• _Work instruction_: Set out the records below again exactly; skip the images.

• _Source data_:
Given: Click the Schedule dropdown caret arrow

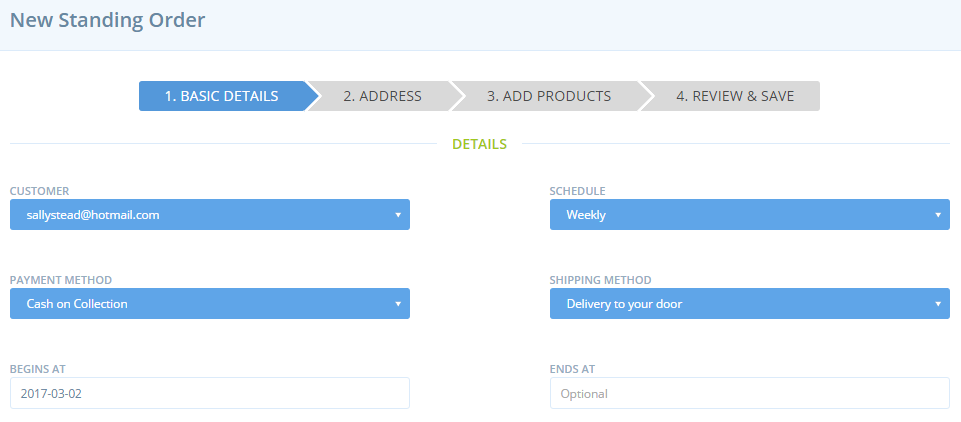Looking at the screenshot, I should (x=938, y=215).
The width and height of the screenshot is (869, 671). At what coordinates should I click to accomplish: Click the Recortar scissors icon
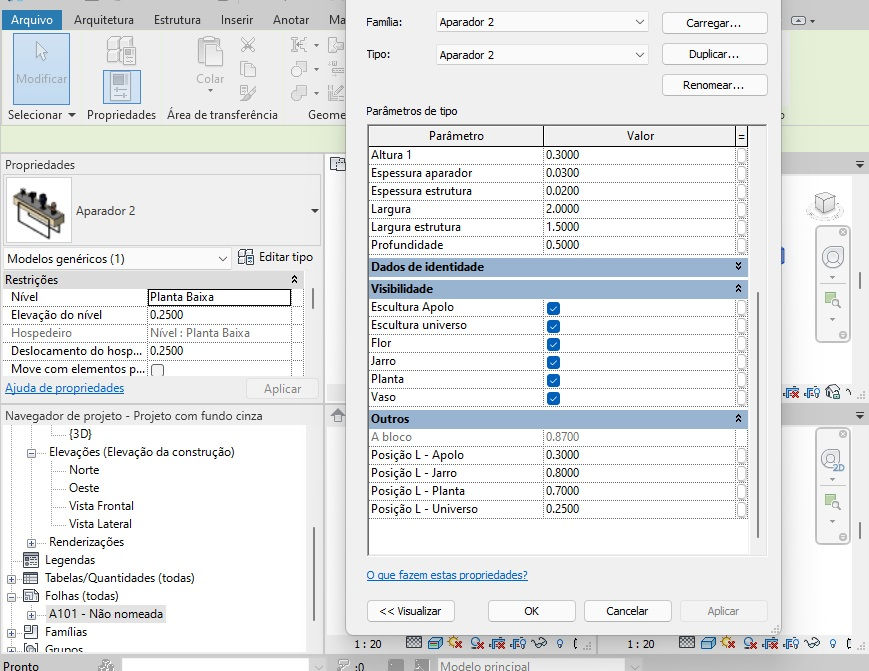point(248,44)
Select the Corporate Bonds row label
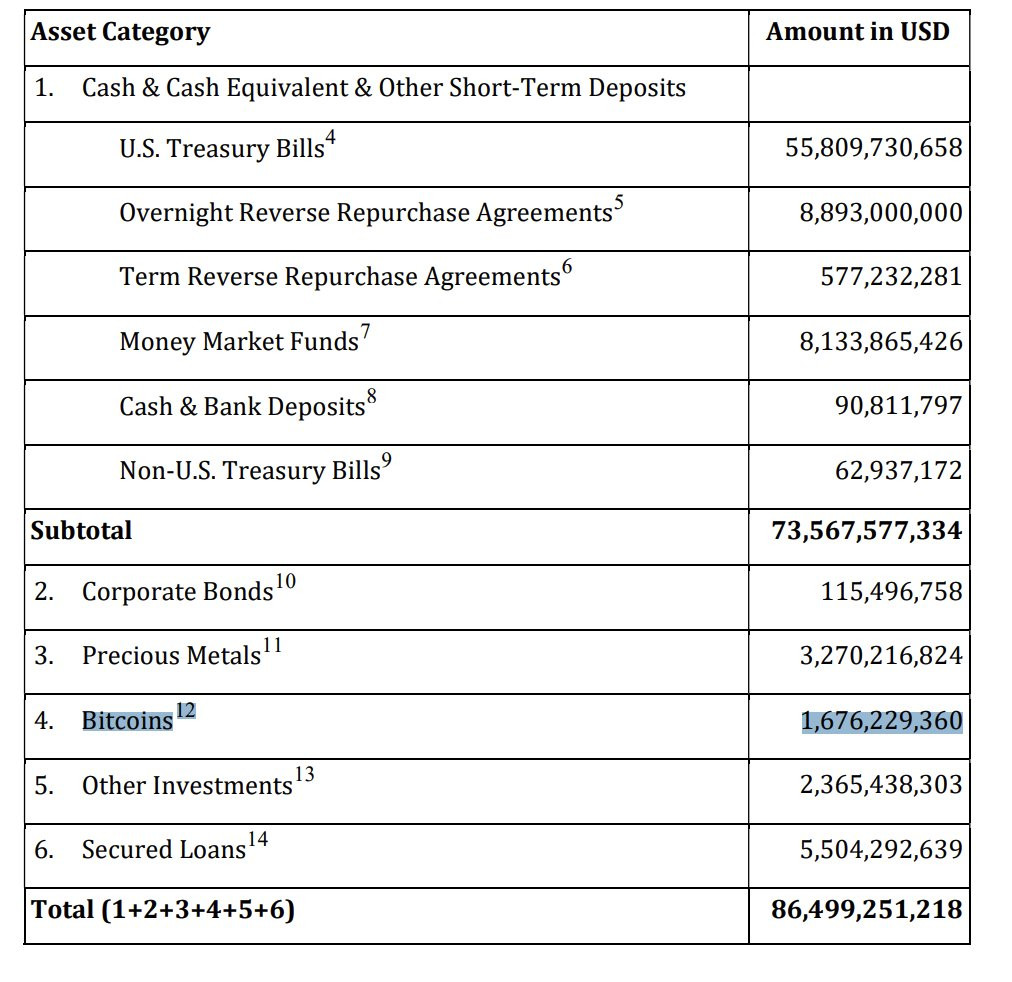Screen dimensions: 1012x982 [x=177, y=592]
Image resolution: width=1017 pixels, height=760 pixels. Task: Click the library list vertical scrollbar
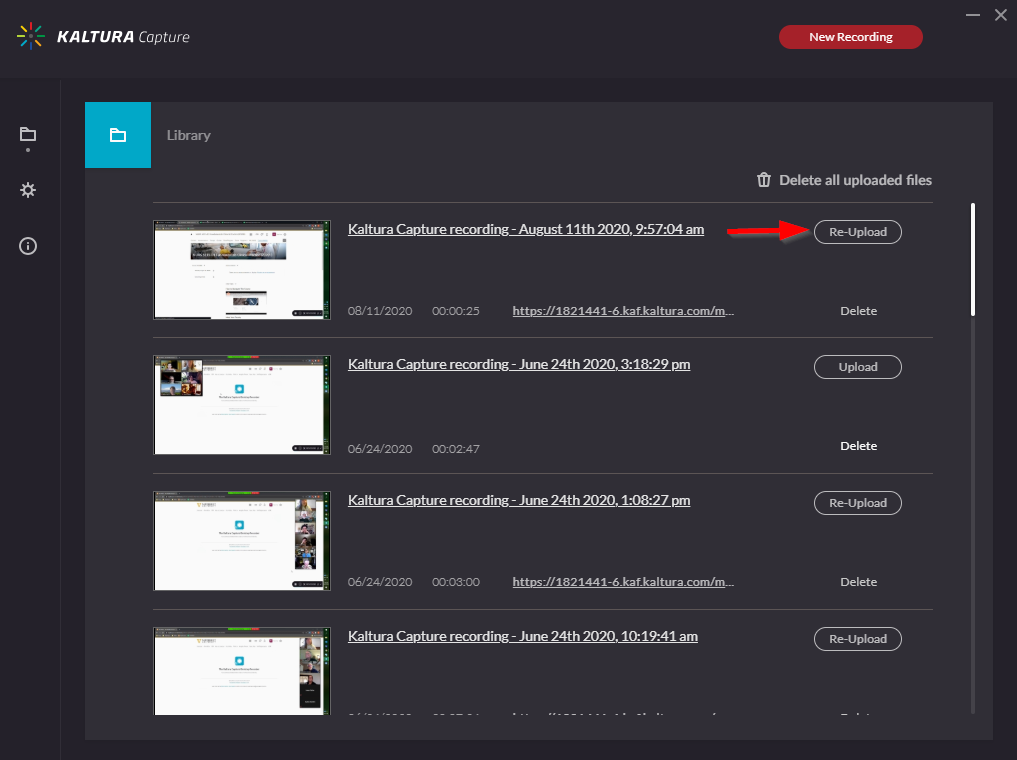point(973,260)
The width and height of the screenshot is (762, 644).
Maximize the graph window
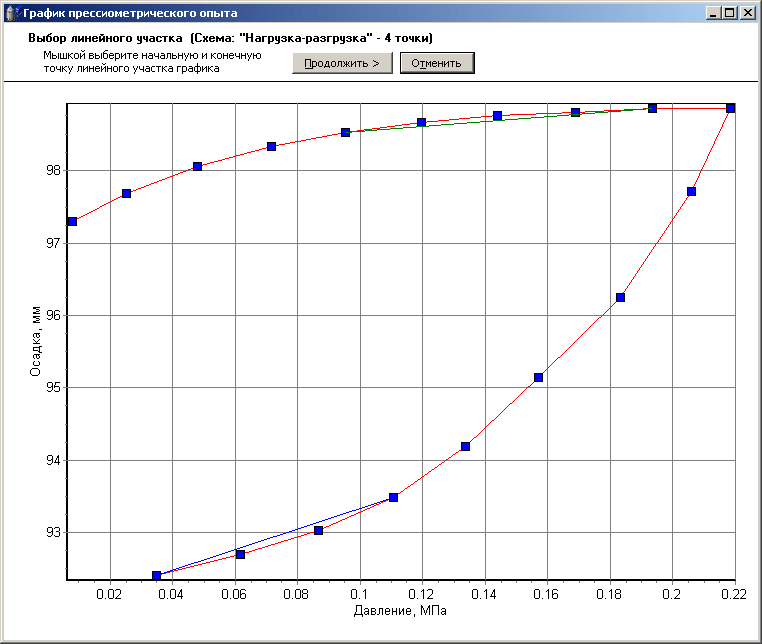tap(729, 13)
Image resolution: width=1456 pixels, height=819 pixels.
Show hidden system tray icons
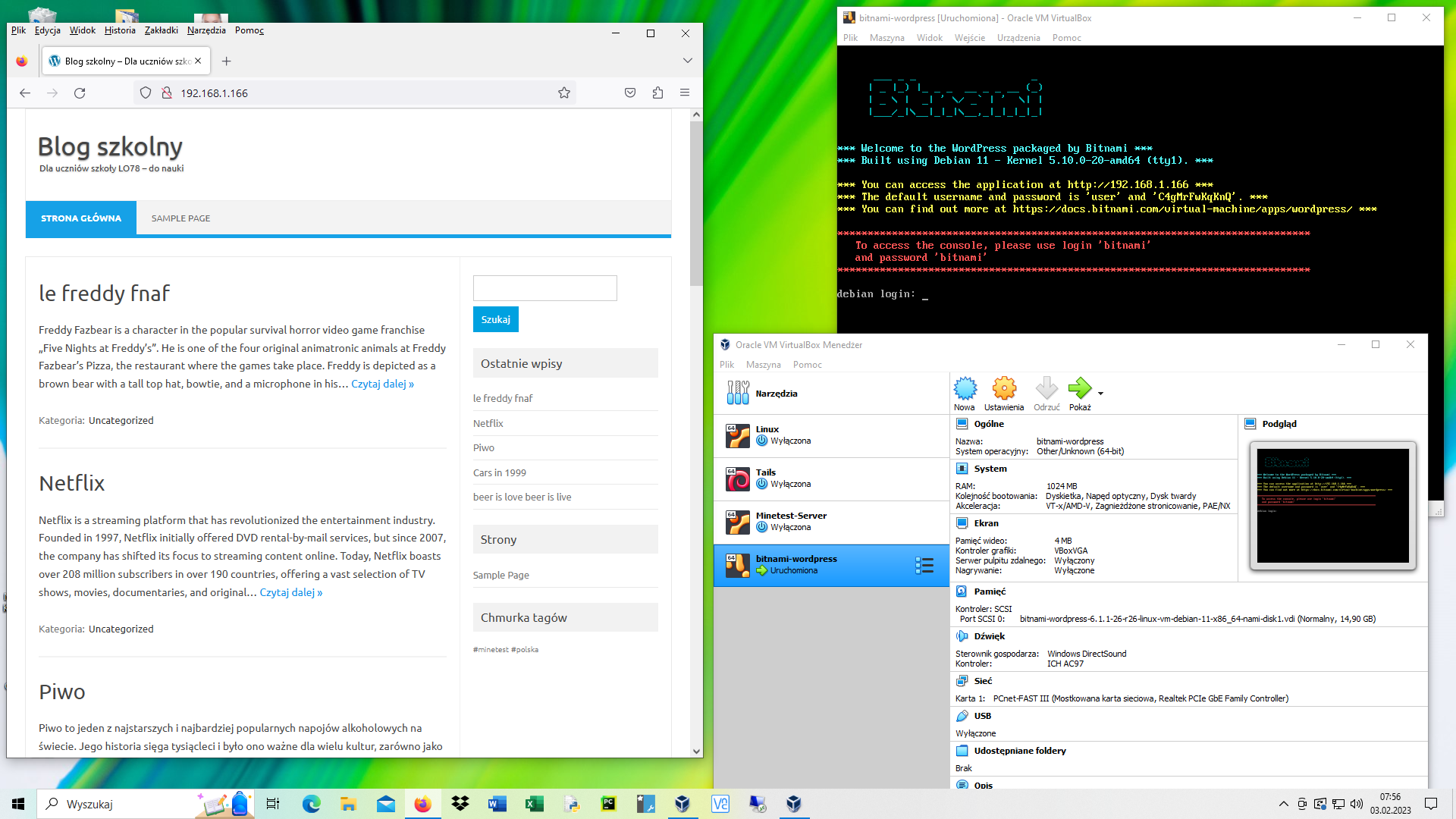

• _Solution to the problem_:
Given: Click the Schedule dropdown caret arrow

Looking at the screenshot, I should (x=938, y=215).
The width and height of the screenshot is (869, 671). At what coordinates should I click to accomplish: Click the Recortar scissors icon
point(248,44)
Select the Corporate Bonds row label
Screen dimensions: 1012x982 [x=177, y=592]
Image resolution: width=1017 pixels, height=760 pixels. Task: Click the library list vertical scrollbar
point(973,260)
The width and height of the screenshot is (762, 644).
Maximize the graph window
tap(729, 13)
Image resolution: width=1456 pixels, height=819 pixels.
Show hidden system tray icons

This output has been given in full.